Baking, Veggie mains

Clyde’s 14 inch pizzas


I’ve been meaning to post about pizzas for a while now. As a child I can remember a food highlight in our house was Saturday evenings as it was the only evening we were allowed to have dinner in the living room, watching TV, and we usually had homemade pizza, made by my mum which the whole family loved. Alas my mum doesn’t make her own pizzas anymore, she buys frozen ones and adds some extra toppings. I can’t complain as she did make pizzas for us all those years ago, and virtually every Saturday night! I guess she’s earned her break from pizza making.

Perhaps I’ve taken over her mantel, I am sure my sisters have too. Quite often when we have friends over it’s a pizza night, sometimes I want to make something different but they seem popular, one friend says he dreams about them! I’m not sure they’re that good but what I think is a key in their success is the social nature of making pizzas in an open kitchen whith your friends around and everyone sharing them, it’s kind of kitchen theatre.

I start off with making the sauce. I take about 1kg of ripe tomatoes and blanch them in boiling water so the skin spits when they are cool enough I peel them and discard and hard parts from the centre. then I fry a large red onion (chopped finely) and then add a few cloves of crushed garlic. Once these are part cooked I add the tomatoes, there’s usually quite a bit of juice, and a few bay leaves and some oregano or mixed dried herbs and some salt and pepper. If there are no kids having the pizza I add about 1/2 tsp of chilli powder too. I once had a riot on my hands when I was cooking pizza for my nieces and some friends’ kids and one of the kids said their pizza was spicy, all the kids chimed in and refused to eat anything despite the fact they do eat quite spicy food and the sauce was pretty mild. You never know with children what will set them off. I simmer this coved for about 15 mins so the tomatoes soften and begin to break down then cook with the lid off until most of the liquid has evaporated. I then allow this to cool and remove the bay leaves. This should give you enough sauce for 3 – 4 large pizzas.


Next I make the dough. I use the same recipe as I use for my focaccia bread, but sometimes I substitute some of the plain flour for whole meal flour (about 50g). This will make enough dough for 3 large pizzas. If you have some left you can keep it for a pasta sauce, bruschetta or more pizza!
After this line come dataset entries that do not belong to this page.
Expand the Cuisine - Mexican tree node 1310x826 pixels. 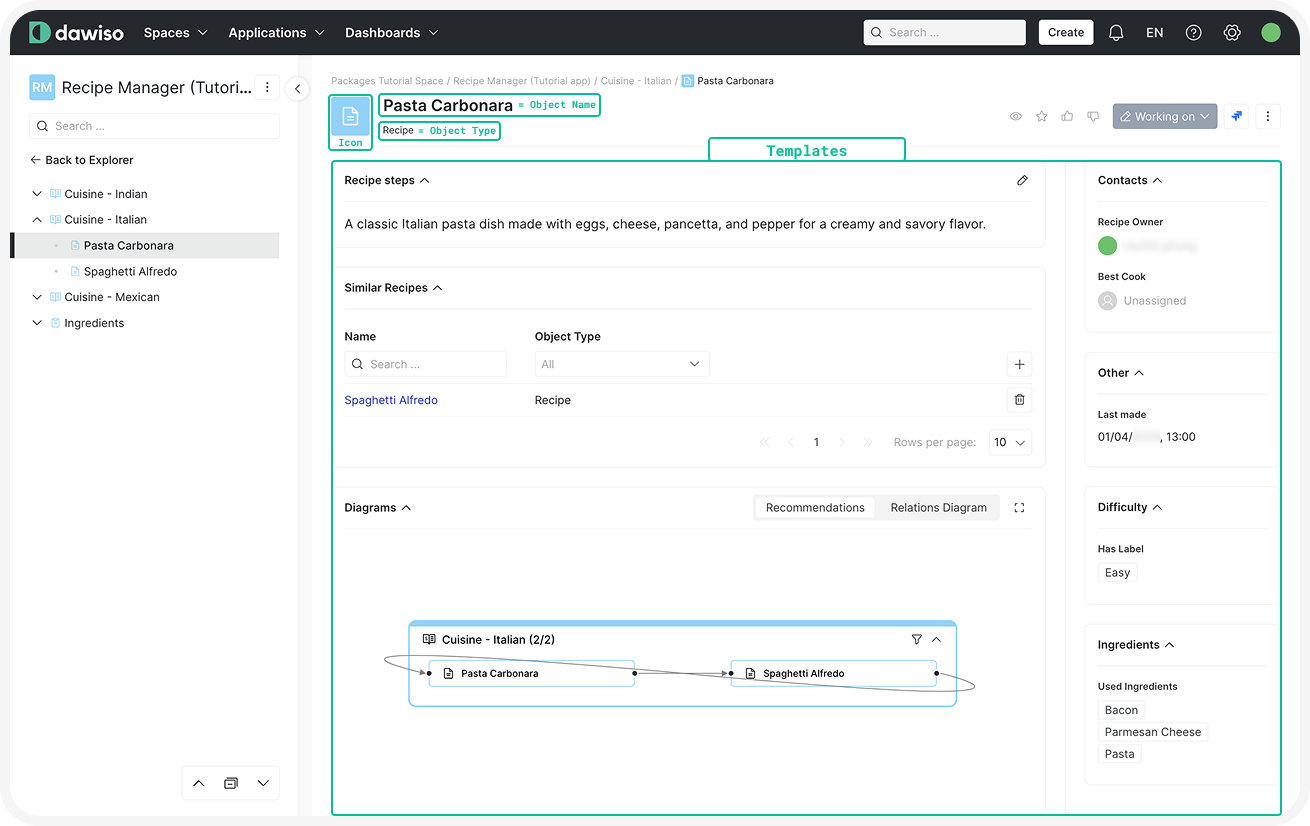(37, 297)
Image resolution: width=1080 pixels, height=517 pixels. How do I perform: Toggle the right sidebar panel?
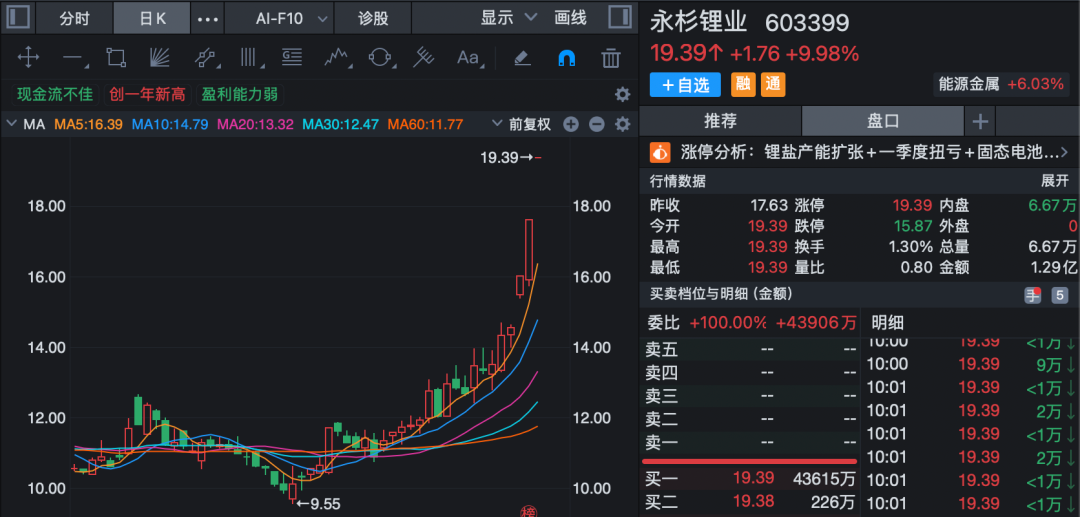619,18
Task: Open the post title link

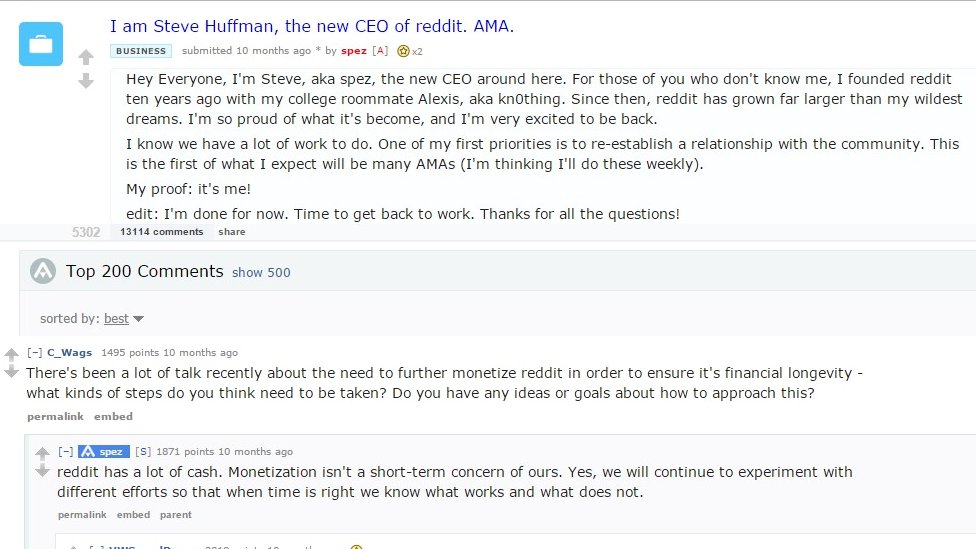Action: (312, 26)
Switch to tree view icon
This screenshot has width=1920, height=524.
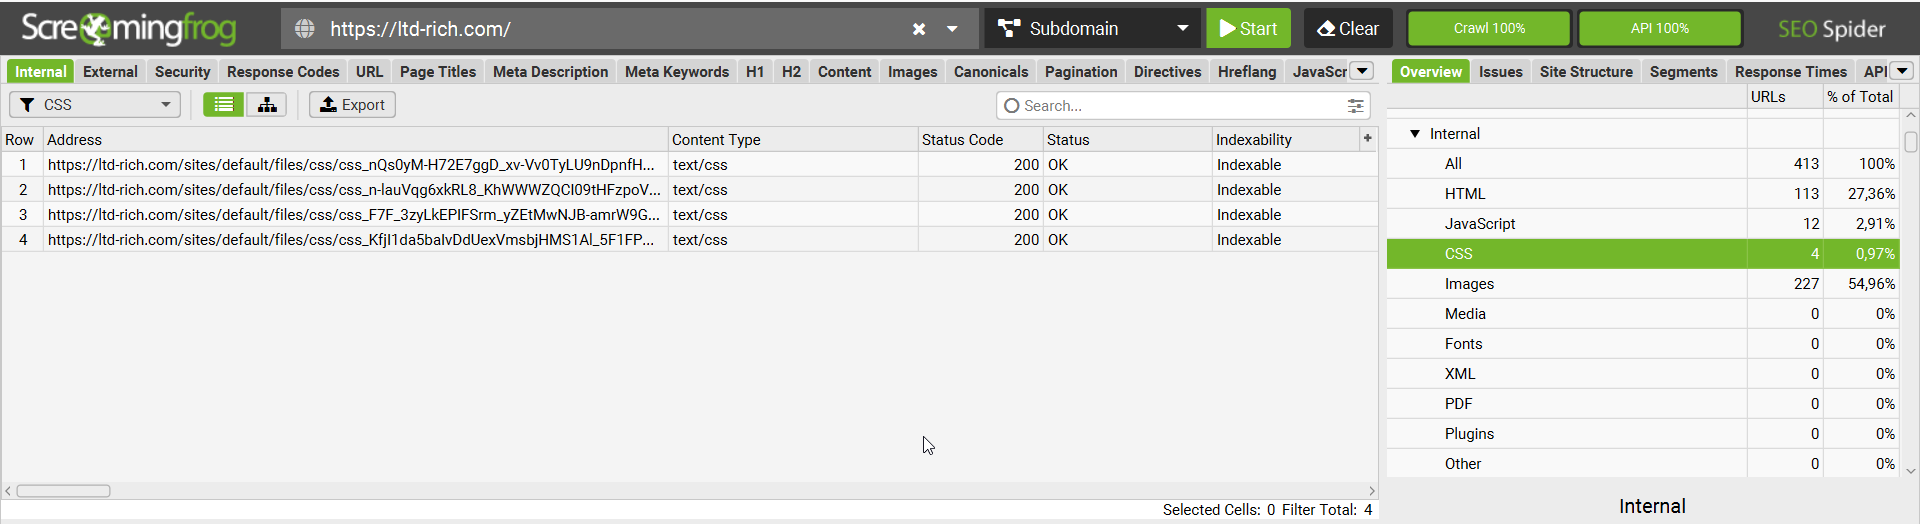[x=267, y=104]
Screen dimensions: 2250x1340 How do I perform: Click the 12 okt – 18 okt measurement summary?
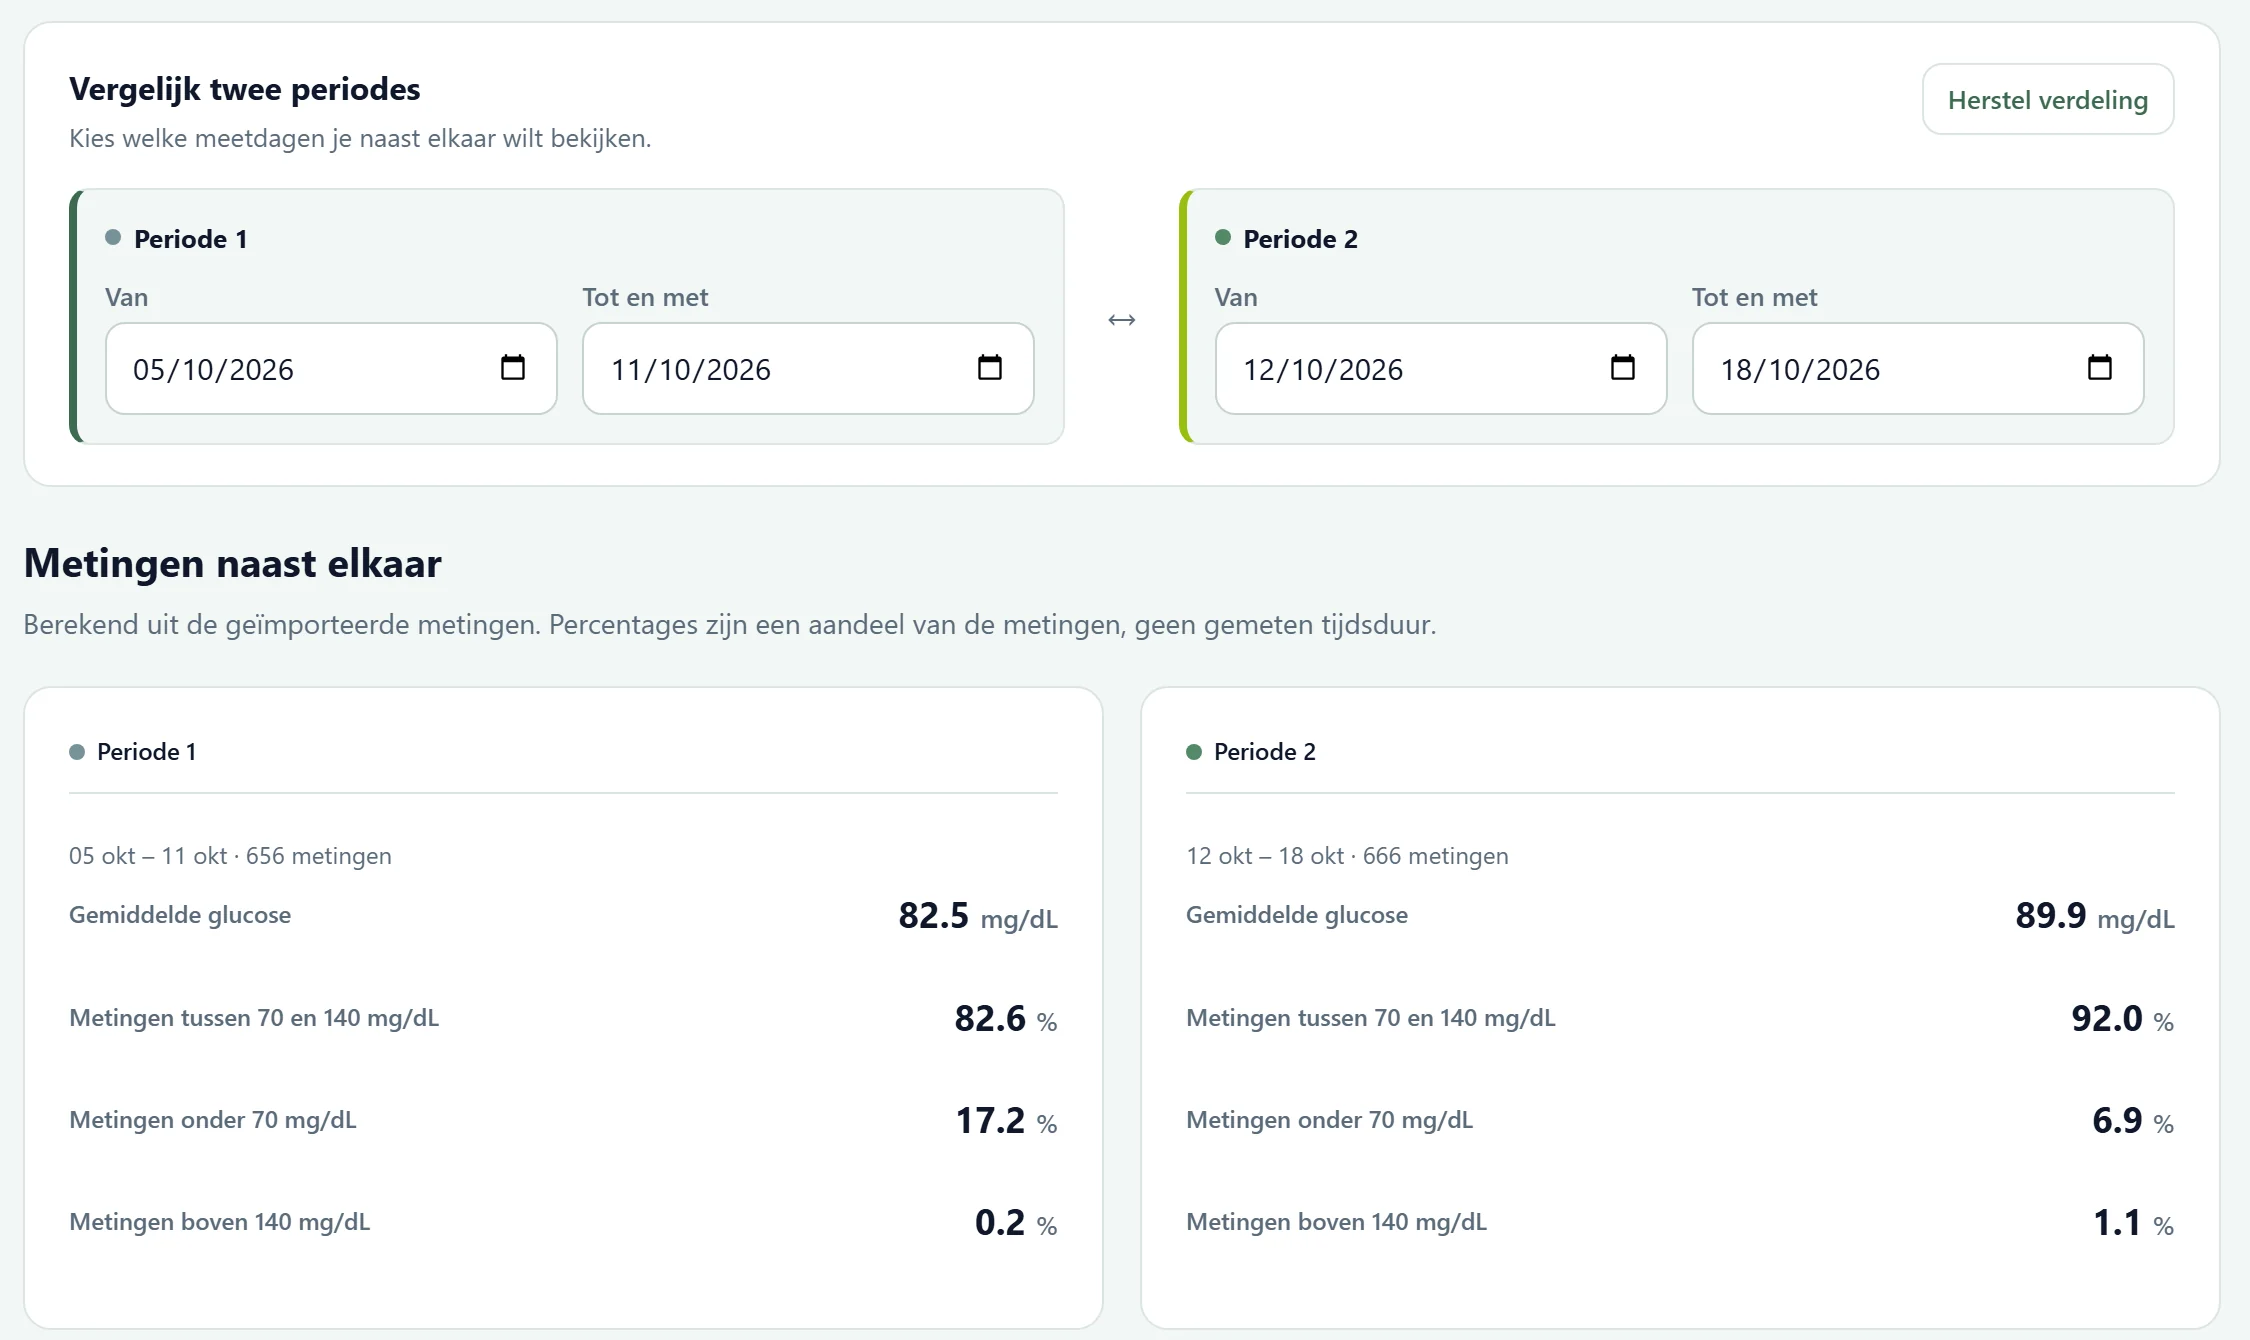1347,856
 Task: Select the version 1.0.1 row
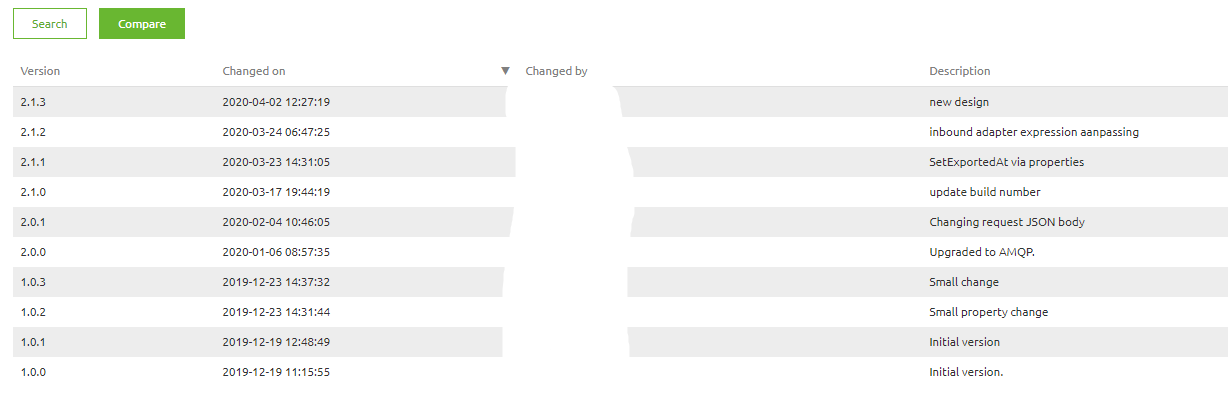[x=33, y=342]
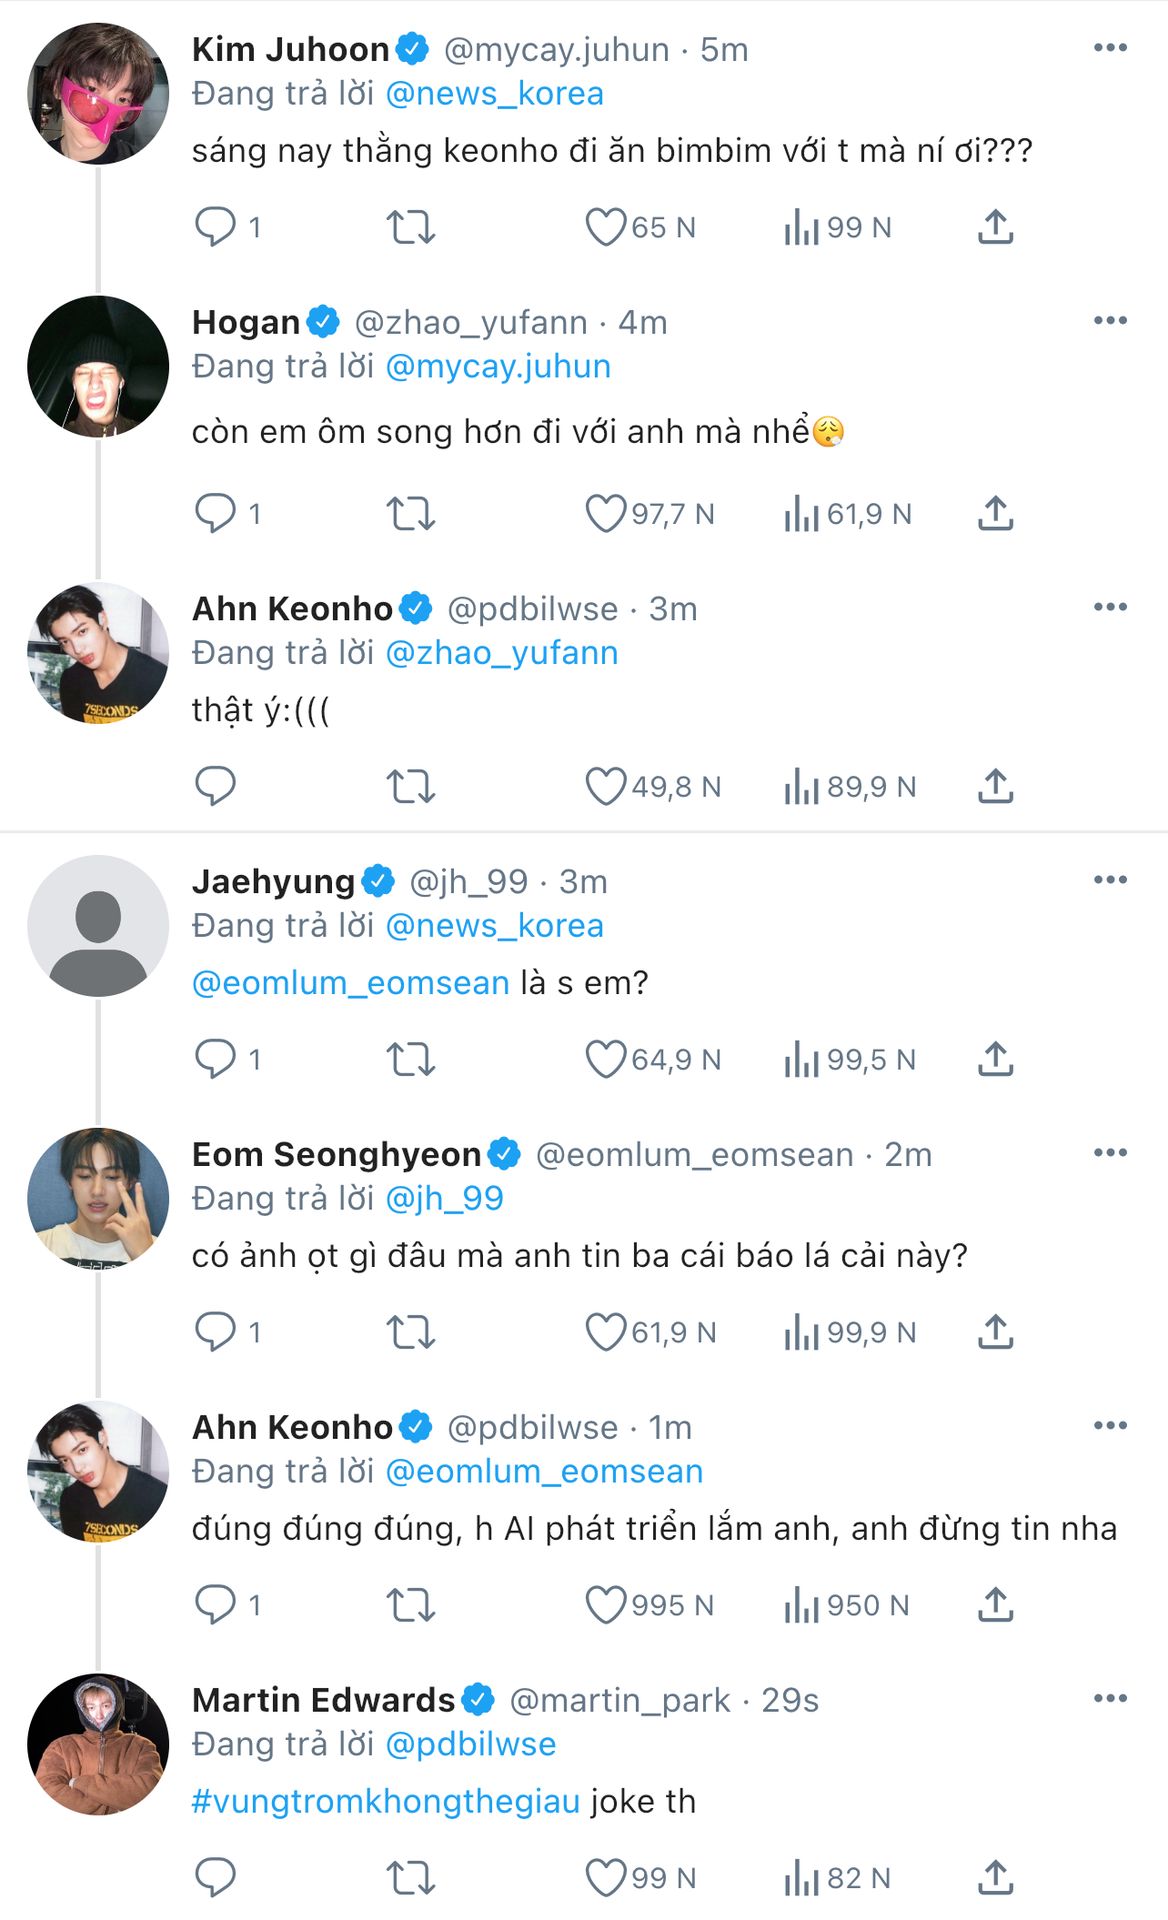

You’ll need to preheat you oven as hot as it will go, about 225-250 degrees C. I have a pizza stone which helps make a crisp base and I put this in the centre / top half of the oven and allow it to heat up, ideally for at least 15 mins after the oven reaches the desired temperature. I usually start by making a garlic bread pizza for people to snack on, this is some people’s favourite, it’s really crispy. For this I crush a couple of cloves of garlic and add some fresh rosemary or some dried herbs and some ground sea salt and some freshly ground pepper and about 3-4 tbs of extra virgin olive oil. I roll out a third of my dough so it’s about 14 inches round (that’s the size of my pizza stone) and then I take the stone out of the oven and put it on a thick chopping board, it’s really hot! I put the dough onto the stone and it should start cooking straight away. I quickly spread over the garlic olive oil mixture and put the pizza in the oven as quickly as possible. It will take about 10 mins to cook to a golden brown. This a great appetizer with drinks.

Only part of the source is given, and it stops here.